My news feed system has toppled the 48,000 mark and is still growing strong, but I’ve rewritten the front end to save statically and mentioned above, I’ve decided to rework some pieces of it but I want to leverage this data to help scale the system that I have now. All in all I’ll have closer to 49,000+ pages to compile into which will eat up disk space but save processoring power by 10 fold.

So far, the use of php or asp can still be easily supported but my goal is to first create the shell + content of the site on disk and to focus the admin tools on a better subset of functionality. The goal is great both a better set of admin tools and to build a better presentation system. There’s no reason why some many CMS’s (many that I’ve written as well) have to call “SELECT * FROM page WHERE name=’home’;”. Even with caching aside it seems point less to spend so much time and energy working with complex caching systems that still have to periodically check to see the state of the content. Instead, I’m going back to my roots and going with a complete static exterior and pages will only change when you modify them, when you schedule the system to release a new version, or when you change a layout portion of the website and the templates are updated.

I completed my first build system this weekend. After researching python, I’ve found a few ideas that I liked alot. I read some manuals and I created a shell build system that’s smart enough to transform my 48K+ feeds into static pages in a few seconds. This could easily be done on a seperate machine and pushed to the client node or even have the website rebuild itself entirely from a database content.

Aside from images, I’m using the database to store just about everything else in it. I could push images into the database as well and build one master script to rebuild the entire website, but I simply don’t need to right now. I’m instead leveraging the database to rebuild the content files and using the build system to intelligently manage that content. I’m still playing around with the idea of running either a seperate server thread or just using cron for now to help schedule releases, etc.

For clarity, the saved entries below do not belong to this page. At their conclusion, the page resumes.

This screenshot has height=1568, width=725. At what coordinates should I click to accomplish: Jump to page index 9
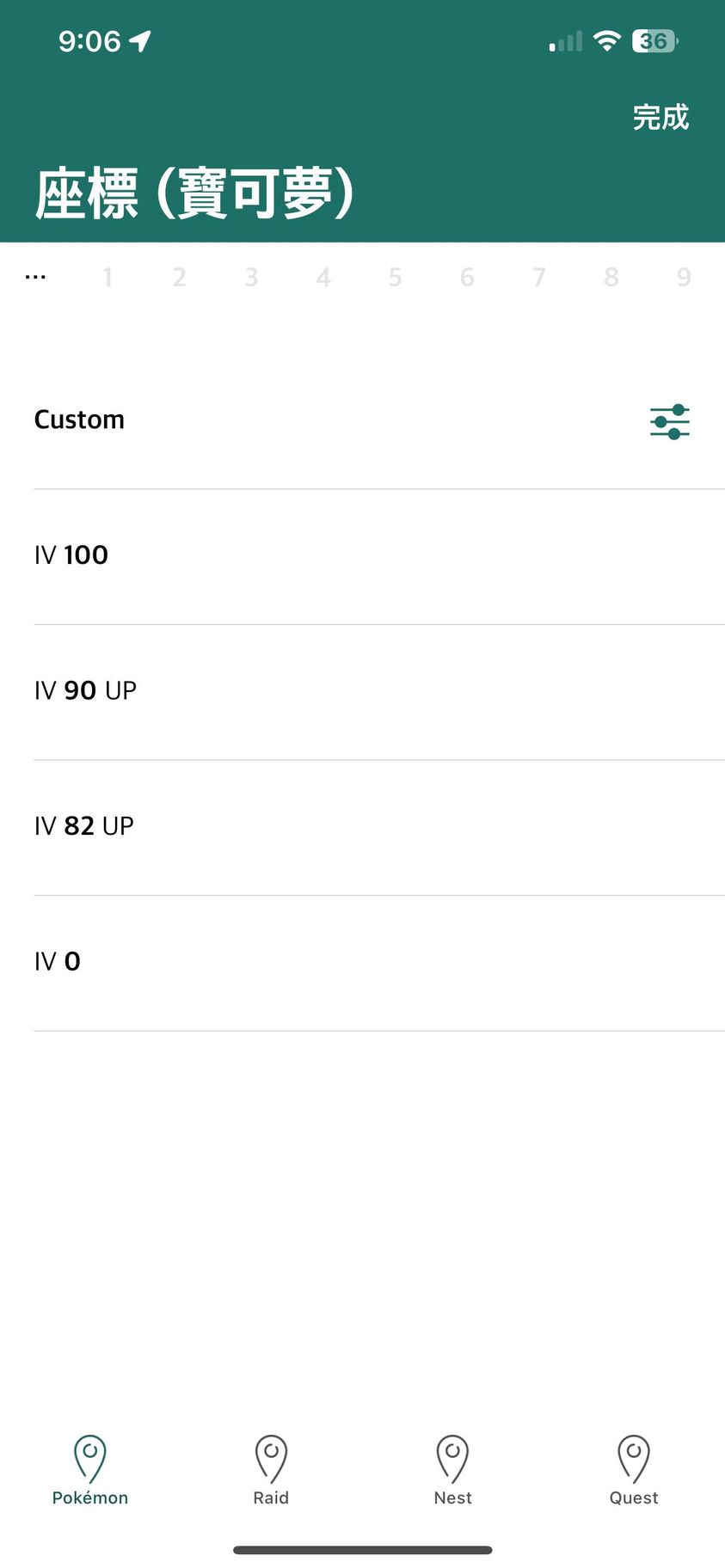tap(684, 277)
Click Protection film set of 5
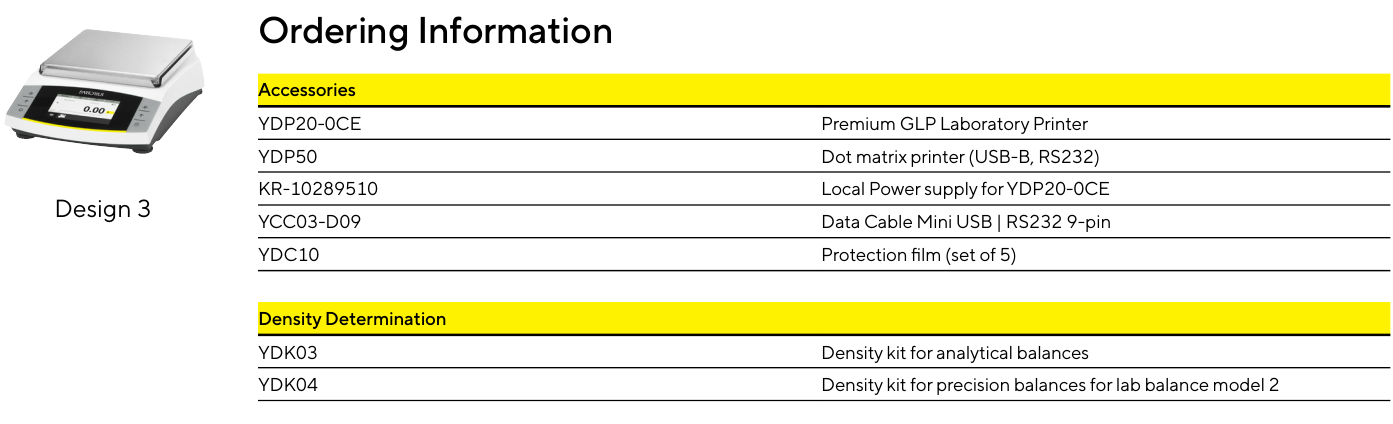1393x424 pixels. pyautogui.click(x=918, y=255)
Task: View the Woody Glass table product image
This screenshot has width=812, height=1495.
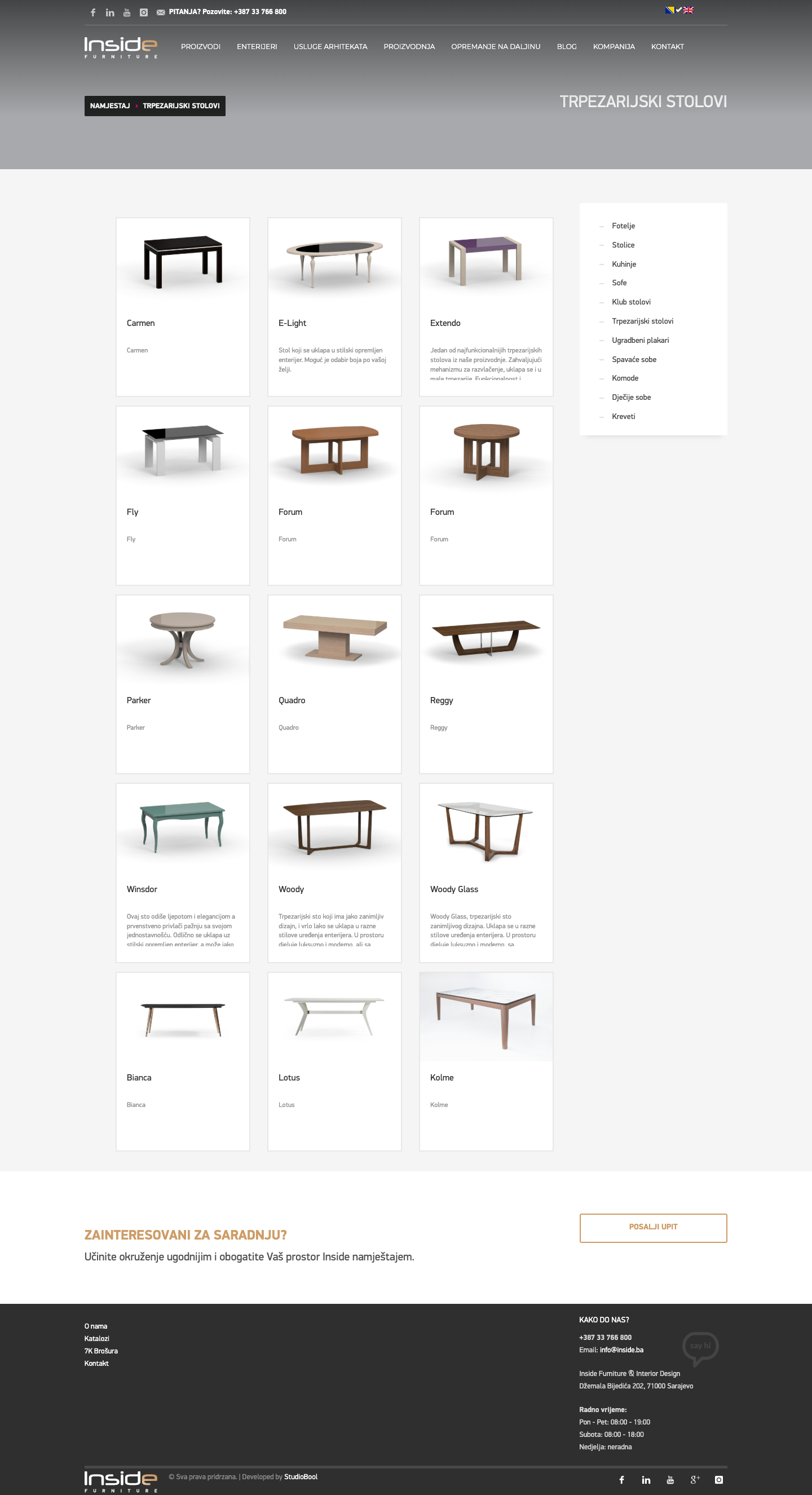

So far it looks promising but my goal is to write one system that can run a dozen or so websites that I have and run them with a minimal amount of effort from here on out.

Email Backup

Wednesday, April 13th, 2005

For many years I’ve switched from one computer to the next and I’ve always hated moving emails. After spending quite bit of my time at work upkeeping a qmail server, the last thing that I want to take on is my own personal email server. Instead I’ve theorized about writing a POP3 proxy combo that I can connect my email client to and it in return stores my messages in MySql. Ideally I’d use an IMAP based connection over POP3 to keep the load to a reasonable amount, but for POP3 would work.

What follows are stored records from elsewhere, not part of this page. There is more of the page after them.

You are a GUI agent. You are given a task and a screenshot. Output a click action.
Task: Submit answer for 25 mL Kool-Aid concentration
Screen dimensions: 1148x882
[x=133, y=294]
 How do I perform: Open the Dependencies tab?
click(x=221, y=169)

Tonight I decided to take on the challenge and Python was my language of choice for the implementation. While I have a ways to go, it took only an hour to have a working POP3 puller and it was able to store messages in to a MySql database. Python is certainly an empowering language but the strange thing was I literally was pulling data from MySql and email from POP3 before I was able to figure out string concatenation. Python is definitely a gem in the rough.

I found a set of modules to support SPAM checking via Bayes filters which should help cut down my extremely high SPAM ratio right now.

Database Replication

Tuesday, April 12th, 2005

We recently worked on a new DNS server based on MySQL. While working on it, it reminded me of how lacking MySQL replication is. Our goal was to have two machines, each with it’s own DNS client/server and each running it’s own MySQL database. Since we only want to make changes to one server, the need to replicate the data came up. Once setup, as long as the MySQL secondary node is not written to, then everything seems to work fine. However, should one wrong insert statement go to it, in virtually any database then the system gets hosed and refuses to accept any other updates from the primary machine. For now it’s simple enough for our needs but it’d be nice to know that something better was on the way.